Task directions
For the material below, return exactly the lines starting at the one holding "Редакция (34, 190)" and ending at the one holding "Testimonials (244, 109)", counting both as part of the range.

--------------------------------

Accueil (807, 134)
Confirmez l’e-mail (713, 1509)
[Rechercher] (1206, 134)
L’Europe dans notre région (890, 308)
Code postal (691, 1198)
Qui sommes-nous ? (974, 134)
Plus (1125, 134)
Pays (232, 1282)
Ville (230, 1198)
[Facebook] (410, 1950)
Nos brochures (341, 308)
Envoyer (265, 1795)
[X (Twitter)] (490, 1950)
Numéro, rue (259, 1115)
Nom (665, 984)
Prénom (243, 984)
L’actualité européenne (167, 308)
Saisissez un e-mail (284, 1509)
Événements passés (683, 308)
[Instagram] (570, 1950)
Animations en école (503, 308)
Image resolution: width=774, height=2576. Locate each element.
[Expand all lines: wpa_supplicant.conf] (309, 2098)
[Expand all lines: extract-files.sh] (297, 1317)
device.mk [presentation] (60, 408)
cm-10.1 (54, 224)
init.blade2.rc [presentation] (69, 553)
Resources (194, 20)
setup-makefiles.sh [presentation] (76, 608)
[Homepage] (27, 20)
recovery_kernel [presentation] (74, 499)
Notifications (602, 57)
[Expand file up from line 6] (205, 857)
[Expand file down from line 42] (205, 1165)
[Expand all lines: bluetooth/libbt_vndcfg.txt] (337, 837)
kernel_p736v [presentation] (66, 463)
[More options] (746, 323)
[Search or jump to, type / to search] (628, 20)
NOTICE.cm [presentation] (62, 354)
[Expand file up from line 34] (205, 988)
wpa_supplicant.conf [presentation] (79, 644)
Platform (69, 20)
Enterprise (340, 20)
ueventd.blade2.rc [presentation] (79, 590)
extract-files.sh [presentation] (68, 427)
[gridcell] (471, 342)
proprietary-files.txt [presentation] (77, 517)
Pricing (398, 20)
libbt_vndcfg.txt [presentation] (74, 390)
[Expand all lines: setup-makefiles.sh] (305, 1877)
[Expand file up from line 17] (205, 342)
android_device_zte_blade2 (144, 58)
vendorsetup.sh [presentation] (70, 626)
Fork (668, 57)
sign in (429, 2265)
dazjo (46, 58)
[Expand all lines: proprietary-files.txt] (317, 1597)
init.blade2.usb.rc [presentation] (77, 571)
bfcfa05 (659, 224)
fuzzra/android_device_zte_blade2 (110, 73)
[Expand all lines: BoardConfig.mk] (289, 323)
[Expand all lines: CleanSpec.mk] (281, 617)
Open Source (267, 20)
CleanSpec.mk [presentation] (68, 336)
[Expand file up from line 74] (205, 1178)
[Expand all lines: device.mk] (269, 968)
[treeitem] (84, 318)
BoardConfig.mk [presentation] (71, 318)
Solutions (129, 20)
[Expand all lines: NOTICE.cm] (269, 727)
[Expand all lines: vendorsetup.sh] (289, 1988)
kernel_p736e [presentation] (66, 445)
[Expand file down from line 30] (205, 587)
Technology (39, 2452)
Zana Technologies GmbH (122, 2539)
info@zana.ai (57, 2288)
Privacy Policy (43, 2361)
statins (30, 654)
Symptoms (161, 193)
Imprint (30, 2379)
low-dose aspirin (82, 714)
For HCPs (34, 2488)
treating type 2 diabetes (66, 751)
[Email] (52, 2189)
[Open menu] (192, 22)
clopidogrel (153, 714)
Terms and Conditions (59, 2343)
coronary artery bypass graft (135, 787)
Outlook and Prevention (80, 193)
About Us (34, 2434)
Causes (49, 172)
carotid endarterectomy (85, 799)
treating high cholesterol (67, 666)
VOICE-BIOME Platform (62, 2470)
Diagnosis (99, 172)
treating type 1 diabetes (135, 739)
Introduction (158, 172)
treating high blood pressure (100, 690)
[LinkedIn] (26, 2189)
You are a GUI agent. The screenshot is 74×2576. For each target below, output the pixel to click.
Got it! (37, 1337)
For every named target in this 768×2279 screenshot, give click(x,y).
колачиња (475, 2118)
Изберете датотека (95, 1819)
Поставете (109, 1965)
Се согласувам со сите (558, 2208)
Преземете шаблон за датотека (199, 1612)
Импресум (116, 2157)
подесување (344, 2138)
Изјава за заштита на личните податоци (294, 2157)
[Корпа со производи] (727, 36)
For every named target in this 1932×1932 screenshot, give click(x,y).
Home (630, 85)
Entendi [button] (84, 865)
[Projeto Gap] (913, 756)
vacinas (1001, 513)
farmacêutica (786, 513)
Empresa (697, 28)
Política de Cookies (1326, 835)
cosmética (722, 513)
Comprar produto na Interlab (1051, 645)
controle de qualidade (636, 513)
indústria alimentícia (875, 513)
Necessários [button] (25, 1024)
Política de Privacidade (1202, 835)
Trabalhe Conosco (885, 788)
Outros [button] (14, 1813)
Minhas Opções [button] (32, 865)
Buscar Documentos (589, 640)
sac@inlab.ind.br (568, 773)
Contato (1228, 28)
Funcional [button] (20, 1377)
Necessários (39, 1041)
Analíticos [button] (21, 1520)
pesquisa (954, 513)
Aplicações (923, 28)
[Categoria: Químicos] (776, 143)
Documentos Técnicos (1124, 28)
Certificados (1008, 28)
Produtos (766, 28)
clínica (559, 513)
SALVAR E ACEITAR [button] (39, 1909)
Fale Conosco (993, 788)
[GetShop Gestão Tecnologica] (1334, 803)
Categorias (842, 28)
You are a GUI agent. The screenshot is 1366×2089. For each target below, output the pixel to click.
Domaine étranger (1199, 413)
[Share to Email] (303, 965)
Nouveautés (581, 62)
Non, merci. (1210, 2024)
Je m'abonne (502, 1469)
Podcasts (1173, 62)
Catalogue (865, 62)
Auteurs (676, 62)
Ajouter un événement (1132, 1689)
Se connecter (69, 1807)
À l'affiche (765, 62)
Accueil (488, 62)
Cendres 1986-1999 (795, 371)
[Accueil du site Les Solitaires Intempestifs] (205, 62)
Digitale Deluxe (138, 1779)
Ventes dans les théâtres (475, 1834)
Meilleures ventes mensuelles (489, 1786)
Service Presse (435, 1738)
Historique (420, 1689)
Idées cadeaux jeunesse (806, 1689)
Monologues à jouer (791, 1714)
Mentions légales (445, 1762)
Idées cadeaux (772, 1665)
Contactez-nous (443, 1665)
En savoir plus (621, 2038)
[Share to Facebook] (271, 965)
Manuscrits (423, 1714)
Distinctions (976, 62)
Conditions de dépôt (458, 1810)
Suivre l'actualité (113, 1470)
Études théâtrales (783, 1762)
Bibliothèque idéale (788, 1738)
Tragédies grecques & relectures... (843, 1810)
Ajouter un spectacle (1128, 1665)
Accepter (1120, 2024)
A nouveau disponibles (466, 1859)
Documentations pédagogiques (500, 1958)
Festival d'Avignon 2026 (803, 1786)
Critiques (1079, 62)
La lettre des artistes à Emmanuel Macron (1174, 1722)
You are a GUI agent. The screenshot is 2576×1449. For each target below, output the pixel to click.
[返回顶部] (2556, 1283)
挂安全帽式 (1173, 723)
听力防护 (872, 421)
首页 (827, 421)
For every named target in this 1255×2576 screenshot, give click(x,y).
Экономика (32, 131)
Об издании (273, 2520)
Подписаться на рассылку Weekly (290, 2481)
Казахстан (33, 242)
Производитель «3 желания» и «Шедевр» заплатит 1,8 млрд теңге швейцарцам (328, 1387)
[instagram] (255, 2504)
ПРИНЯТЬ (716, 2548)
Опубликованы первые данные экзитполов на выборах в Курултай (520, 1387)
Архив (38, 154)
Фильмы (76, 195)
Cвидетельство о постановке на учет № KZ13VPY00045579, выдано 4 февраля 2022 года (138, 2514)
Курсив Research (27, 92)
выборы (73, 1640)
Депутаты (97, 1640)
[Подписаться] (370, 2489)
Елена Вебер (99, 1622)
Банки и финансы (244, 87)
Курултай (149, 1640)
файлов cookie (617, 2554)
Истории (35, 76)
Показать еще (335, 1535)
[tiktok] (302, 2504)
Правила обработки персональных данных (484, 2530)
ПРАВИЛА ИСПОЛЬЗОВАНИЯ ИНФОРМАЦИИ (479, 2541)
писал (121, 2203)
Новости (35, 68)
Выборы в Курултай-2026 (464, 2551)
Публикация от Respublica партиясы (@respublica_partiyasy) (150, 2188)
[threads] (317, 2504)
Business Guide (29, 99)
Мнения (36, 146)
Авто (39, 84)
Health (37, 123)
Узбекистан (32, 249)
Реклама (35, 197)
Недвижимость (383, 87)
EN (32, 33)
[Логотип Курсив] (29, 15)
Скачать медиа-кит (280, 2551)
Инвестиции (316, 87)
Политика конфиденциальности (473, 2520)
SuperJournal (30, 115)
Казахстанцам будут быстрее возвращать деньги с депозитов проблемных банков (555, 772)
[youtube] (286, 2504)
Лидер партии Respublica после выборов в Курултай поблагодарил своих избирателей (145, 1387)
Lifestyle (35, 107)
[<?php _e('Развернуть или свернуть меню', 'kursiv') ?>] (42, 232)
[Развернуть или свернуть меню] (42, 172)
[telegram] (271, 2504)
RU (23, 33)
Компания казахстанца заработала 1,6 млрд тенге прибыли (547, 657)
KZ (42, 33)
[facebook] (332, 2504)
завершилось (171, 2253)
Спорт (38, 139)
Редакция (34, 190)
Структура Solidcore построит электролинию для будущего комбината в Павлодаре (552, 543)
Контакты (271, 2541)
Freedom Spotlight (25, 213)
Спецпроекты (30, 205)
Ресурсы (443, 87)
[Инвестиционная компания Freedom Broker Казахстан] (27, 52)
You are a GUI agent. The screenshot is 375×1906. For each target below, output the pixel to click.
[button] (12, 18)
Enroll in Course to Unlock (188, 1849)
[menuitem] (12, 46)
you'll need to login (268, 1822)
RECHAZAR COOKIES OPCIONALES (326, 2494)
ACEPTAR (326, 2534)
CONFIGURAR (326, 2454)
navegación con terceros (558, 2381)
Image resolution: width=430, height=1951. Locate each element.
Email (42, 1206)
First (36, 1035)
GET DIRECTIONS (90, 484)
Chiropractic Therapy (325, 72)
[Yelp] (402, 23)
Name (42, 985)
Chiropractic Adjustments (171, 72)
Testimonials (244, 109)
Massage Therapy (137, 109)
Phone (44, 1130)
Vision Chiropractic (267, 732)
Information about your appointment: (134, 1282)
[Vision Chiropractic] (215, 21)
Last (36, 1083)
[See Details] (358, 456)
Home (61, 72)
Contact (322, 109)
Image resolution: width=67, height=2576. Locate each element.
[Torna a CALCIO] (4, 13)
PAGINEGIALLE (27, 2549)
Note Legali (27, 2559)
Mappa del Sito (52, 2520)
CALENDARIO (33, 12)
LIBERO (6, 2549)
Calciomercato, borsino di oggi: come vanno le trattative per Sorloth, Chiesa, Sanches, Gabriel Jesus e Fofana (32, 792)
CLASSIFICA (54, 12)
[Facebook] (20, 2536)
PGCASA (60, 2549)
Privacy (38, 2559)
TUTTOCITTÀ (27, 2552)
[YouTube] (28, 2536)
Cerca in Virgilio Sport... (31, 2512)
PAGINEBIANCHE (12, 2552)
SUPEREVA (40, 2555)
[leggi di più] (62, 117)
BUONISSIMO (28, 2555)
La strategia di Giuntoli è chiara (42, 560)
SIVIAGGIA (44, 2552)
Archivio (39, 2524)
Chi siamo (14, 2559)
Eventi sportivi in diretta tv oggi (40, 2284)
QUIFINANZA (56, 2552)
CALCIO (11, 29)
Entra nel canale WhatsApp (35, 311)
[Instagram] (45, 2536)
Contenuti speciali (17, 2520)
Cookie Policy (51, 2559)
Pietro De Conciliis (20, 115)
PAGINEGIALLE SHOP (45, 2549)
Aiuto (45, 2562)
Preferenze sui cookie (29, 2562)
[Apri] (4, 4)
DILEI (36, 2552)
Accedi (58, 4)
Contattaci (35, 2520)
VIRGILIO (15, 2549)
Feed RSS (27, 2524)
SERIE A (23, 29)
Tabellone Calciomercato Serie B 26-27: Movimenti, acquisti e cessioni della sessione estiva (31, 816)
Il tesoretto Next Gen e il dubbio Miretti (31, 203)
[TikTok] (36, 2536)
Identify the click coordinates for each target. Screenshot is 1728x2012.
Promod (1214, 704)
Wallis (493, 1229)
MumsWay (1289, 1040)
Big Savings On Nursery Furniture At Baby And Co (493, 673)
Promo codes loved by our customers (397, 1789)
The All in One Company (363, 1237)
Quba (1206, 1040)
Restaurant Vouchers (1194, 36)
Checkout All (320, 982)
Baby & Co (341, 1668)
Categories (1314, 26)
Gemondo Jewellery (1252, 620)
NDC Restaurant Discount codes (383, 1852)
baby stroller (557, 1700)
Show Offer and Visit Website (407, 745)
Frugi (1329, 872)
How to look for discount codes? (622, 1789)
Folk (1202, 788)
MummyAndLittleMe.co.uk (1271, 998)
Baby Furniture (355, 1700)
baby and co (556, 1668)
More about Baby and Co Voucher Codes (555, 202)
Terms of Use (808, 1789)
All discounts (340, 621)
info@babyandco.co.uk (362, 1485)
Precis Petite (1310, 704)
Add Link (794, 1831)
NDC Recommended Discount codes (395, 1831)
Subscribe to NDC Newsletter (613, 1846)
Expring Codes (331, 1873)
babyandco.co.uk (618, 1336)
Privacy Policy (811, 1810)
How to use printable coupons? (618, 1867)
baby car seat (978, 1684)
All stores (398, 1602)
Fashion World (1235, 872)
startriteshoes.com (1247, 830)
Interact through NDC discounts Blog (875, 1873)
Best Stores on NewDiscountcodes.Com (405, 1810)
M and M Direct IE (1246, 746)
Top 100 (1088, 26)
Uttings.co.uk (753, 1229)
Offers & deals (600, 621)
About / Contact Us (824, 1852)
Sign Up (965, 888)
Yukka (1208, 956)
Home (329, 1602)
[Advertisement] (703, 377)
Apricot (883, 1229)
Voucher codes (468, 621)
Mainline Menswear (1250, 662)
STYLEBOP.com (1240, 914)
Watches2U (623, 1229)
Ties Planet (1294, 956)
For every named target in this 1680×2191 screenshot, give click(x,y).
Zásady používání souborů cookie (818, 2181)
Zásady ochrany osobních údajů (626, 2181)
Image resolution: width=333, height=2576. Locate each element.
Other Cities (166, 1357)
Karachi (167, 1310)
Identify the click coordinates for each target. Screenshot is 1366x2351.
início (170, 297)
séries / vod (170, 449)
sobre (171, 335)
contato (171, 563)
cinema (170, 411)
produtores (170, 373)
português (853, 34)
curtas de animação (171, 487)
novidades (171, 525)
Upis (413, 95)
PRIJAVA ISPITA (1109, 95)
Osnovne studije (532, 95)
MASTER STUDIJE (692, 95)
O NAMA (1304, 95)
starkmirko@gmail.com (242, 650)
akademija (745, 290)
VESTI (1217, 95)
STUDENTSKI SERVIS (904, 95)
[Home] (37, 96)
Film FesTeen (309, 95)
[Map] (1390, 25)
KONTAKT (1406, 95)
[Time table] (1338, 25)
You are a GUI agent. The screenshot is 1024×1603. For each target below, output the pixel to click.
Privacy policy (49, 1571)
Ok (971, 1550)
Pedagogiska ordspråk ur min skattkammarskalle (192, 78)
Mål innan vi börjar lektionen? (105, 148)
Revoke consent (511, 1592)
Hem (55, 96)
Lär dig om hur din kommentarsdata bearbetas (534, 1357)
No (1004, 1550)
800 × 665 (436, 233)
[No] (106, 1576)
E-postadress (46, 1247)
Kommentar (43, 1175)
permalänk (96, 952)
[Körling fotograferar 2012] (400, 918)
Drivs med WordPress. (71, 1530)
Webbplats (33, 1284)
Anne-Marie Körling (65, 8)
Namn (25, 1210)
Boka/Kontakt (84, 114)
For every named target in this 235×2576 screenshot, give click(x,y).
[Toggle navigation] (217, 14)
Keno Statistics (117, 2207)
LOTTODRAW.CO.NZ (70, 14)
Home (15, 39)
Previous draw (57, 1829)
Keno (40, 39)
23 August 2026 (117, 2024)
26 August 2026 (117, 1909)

--------------------------------

Response area
Редакция (34, 190)
Структура Solidcore построит электролинию для будущего комбината в Павлодаре (552, 543)
Контакты (271, 2541)
Freedom Spotlight (25, 213)
Спецпроекты (30, 205)
Ресурсы (443, 87)
[Инвестиционная компания Freedom Broker Казахстан] (27, 52)
You are a GUI agent. The screenshot is 375×1906. For each target below, output the pixel to click.
[button] (12, 18)
Enroll in Course to Unlock (188, 1849)
[menuitem] (12, 46)
you'll need to login (268, 1822)
RECHAZAR COOKIES OPCIONALES (326, 2494)
ACEPTAR (326, 2534)
CONFIGURAR (326, 2454)
navegación con terceros (558, 2381)
Image resolution: width=430, height=1951. Locate each element.
Email (42, 1206)
First (36, 1035)
GET DIRECTIONS (90, 484)
Chiropractic Therapy (325, 72)
[Yelp] (402, 23)
Name (42, 985)
Chiropractic Adjustments (171, 72)
Testimonials (244, 109)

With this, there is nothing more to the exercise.